The worst time is the one we are in, summer. Two years ago, Woodland Hills, a neighborhood halfway between Santa Monica and the San Fernando Valley, registered 49 degrees. Mayor Eric Garcetti chose the summer to give a new assignment to Segura, who also coordinates the Office of Action for the Climate Emergency, created at the beginning of last year. Segura knows first-hand what heat stroke is. His father, of Mexican origin, was a bracero, a farm worker, and his mother was employed in a factory. They are two of the jobs that are most exposed to the inclemency of the sun.

“Latinos have been suffering disproportionately from climate hazards for a long time,” Segura told Los Angeles Times this week. Another of the groups most vulnerable to climate change is the homeless population. It is estimated that the city has some 66,000 people living in destitution.

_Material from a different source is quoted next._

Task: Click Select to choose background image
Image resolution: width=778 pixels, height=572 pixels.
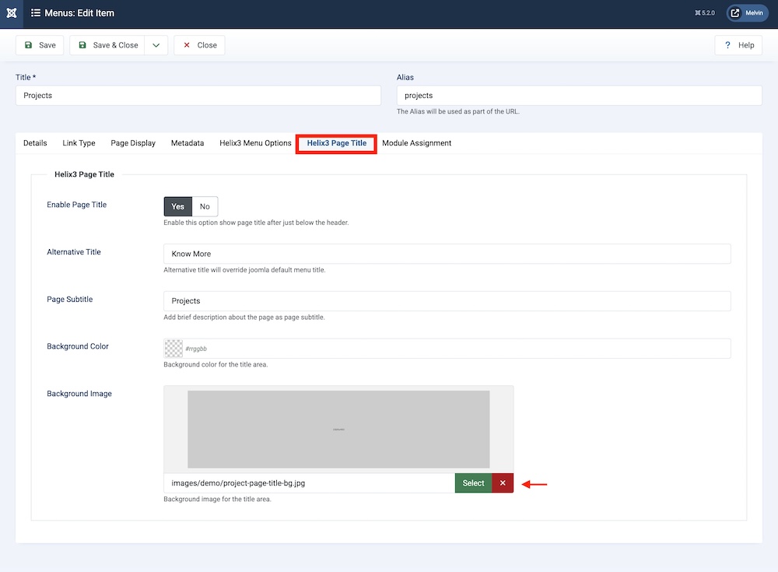Action: point(473,483)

Segura has said that he is in talks with other city authorities to install mobile units that can provide shade and hydration points to these people, who are spread over the vast footprint of the metropolitan area. “If we don’t help the most vulnerable communities in Los Angeles, which is 50% of the population, we are not going to achieve climate solutions,” he added in the same conversation with the newspaper.

Phoenix’s example

Last year there were 338 heat-related deaths in Maricopa County, where Phoenix is ​​located, in the State of Arizona. More than a third of these deaths, 130, were homeless. The city of 4.6 million people is one of the warmest in the United States with many days when the temperature ranges between 32 and 37 degrees. With some 5,000 people living on the streets, it is a potential tragedy in the making.

In October of last year, Phoenix became the first city in the West to open an office to find solutions to this problem. The person in charge of the task was David Hondula, a professor with experience in urban planning and in researching the impact of heat on urban life.

The city has already taken some action. Among these, the investment of six million to plant trees in the poorest neighborhoods of the city. In April alone, 259 trees were planted in these so-called cold corridors. Authorities have also paved nearly 70 kilometers of streets with a mixture designed at the local university that cools down at night, helping to lower temperatures by up to 12 degrees compared to the common assault. Another program offers to coat roofs with a light-reflecting chemical that reduces the need for air conditioning.